An Oct. 13 article about the arrest of a former George Washington University professor incorrectly said that Nabih E. Bedewi was accused of arranging for improper stipend payments for his brother's wife. Bedewi, who is charged with embezzlement, allegedly arranged the stipend for the wife of a close relative who worked at the university, according to a criminal complaint. The complaint had no allegations of wrongdoing pertaining to Bedewi's brother or his wife. (Published 10/22/04)
A former George Washington University professor was arrested yesterday and charged with embezzling nearly $600,000 in federal money while running a national traffic safety research center affiliated with the school.
Nabih E. Bedewi, 40, of Reston appeared in U.S. District Court in Washington to face charges alleging that he took the money between December 2002 and April 1 of this year.
Bedewi was on George Washington's faculty from 1990 until he resigned in June, a university spokeswoman said. An engineering professor, he ran the National Crash Analysis Center, a cooperative venture among the university, the Federal Highway Administration and the National Highway Traffic Safety Administration.
The center used federal money to run crash tests at a facility in Langley and at a new test center at the university's Ashburn campus. The inspector general's office at the Department of Transportation alleged that Bedewi, who was director of the crash analysis center, set up a company called International Transportation Safety Corp. and awarded it subcontracts for crash test support work.

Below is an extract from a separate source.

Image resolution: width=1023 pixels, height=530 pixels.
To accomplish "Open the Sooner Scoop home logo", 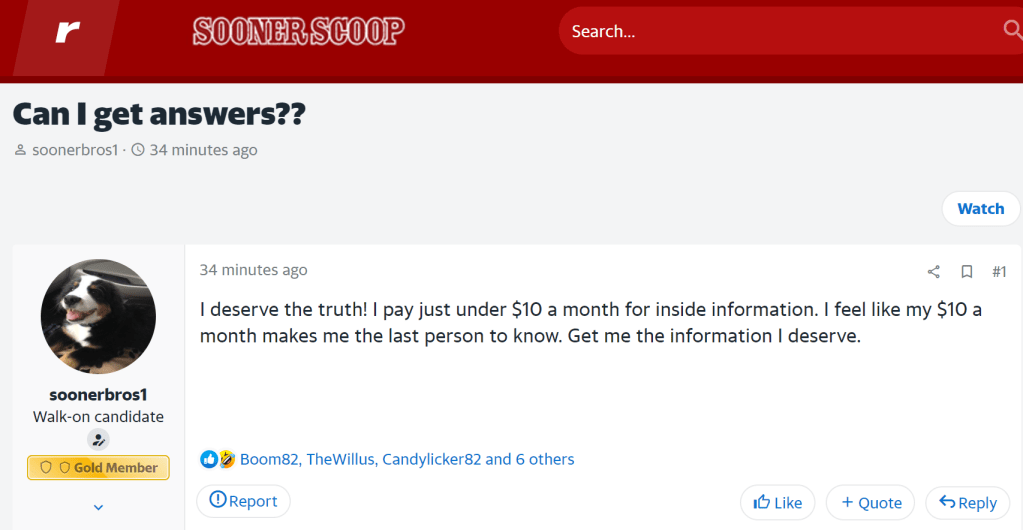I will tap(299, 31).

The university began investigating Bedewi when it discovered that he had awarded contracts to his own company, according to the inspector general's criminal complaint. The university then reported the situation to federal officials.
The federal investigation showed that the company collected more than $721,000 from the university, an amount later reimbursed by the federal government. Of that total, nearly $129,000 covered actual services rendered, leaving about $595,000 that the company was "fraudulently overpaid," according to the complaint.

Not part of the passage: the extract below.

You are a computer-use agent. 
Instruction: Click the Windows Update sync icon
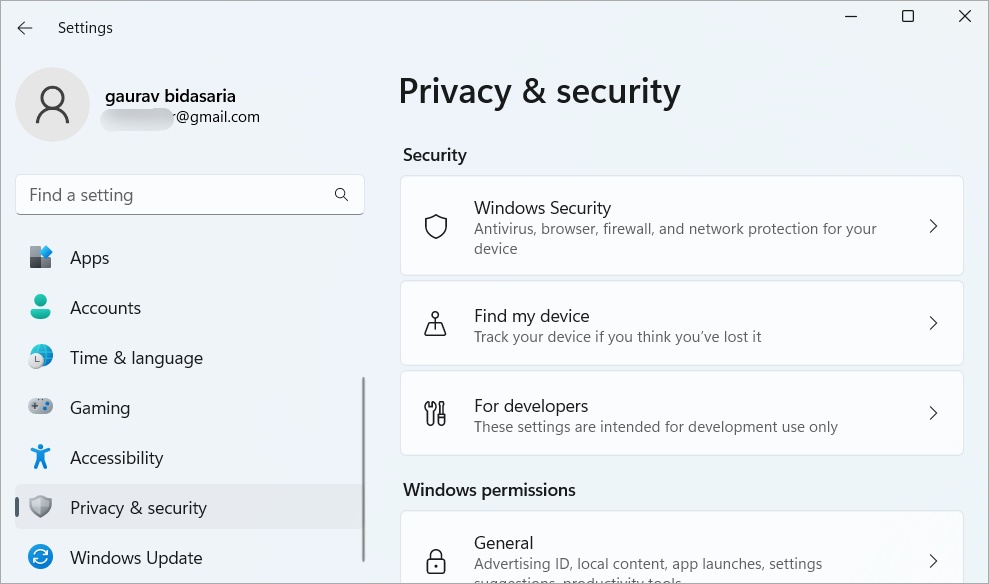tap(40, 558)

The complaint alleges that International Transportation Safety Corp. lent most of that money to another company affiliated with Bedewi, New Generation Motors Corp. That company, profiled earlier this year in The Washington Post Magazine, has been struggling to market a new type of electric motor for vehicles. The firm received the money as a personal loan from Bedewi, who co-founded the company along with some of his former engineering students.
Bedewi was released after his court appearance and could not be located later for comment. His lawyer did not respond to phone messages.

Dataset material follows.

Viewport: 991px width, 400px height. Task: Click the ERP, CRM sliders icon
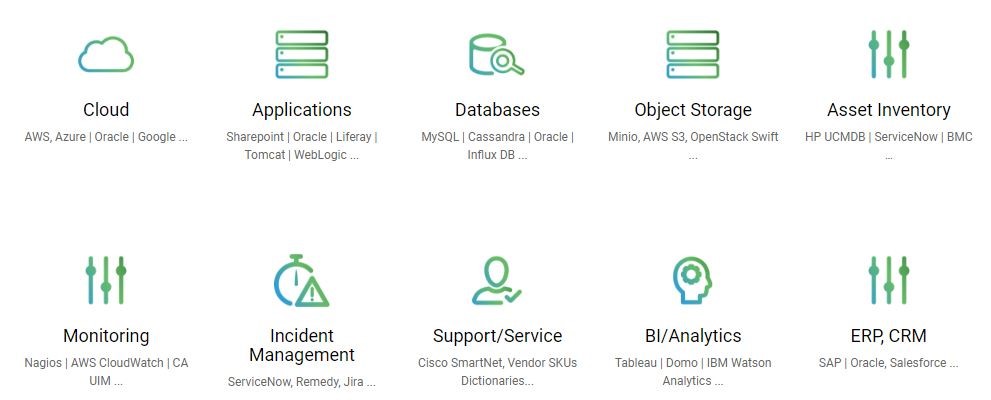coord(888,280)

An official at New Generation Motors said yesterday that the company had cooperated with the university in the initial investigation and was "shocked and disappointed in those revelations."
In addition to diverting money to New Generation Motors, Bedewi allegedly used some of the funds to make payments on his home equity line of credit, buy Washington Redskins season tickets, pay annual fees for a Florida condominium, make three monthly payments on an automobile lease and pay down credit balances for family members, according to the complaint.
The document also alleges that Bedewi arranged for his brother's wife to get more than $36,000 in improper stipend payments by falsely claiming she was a graduate assistant.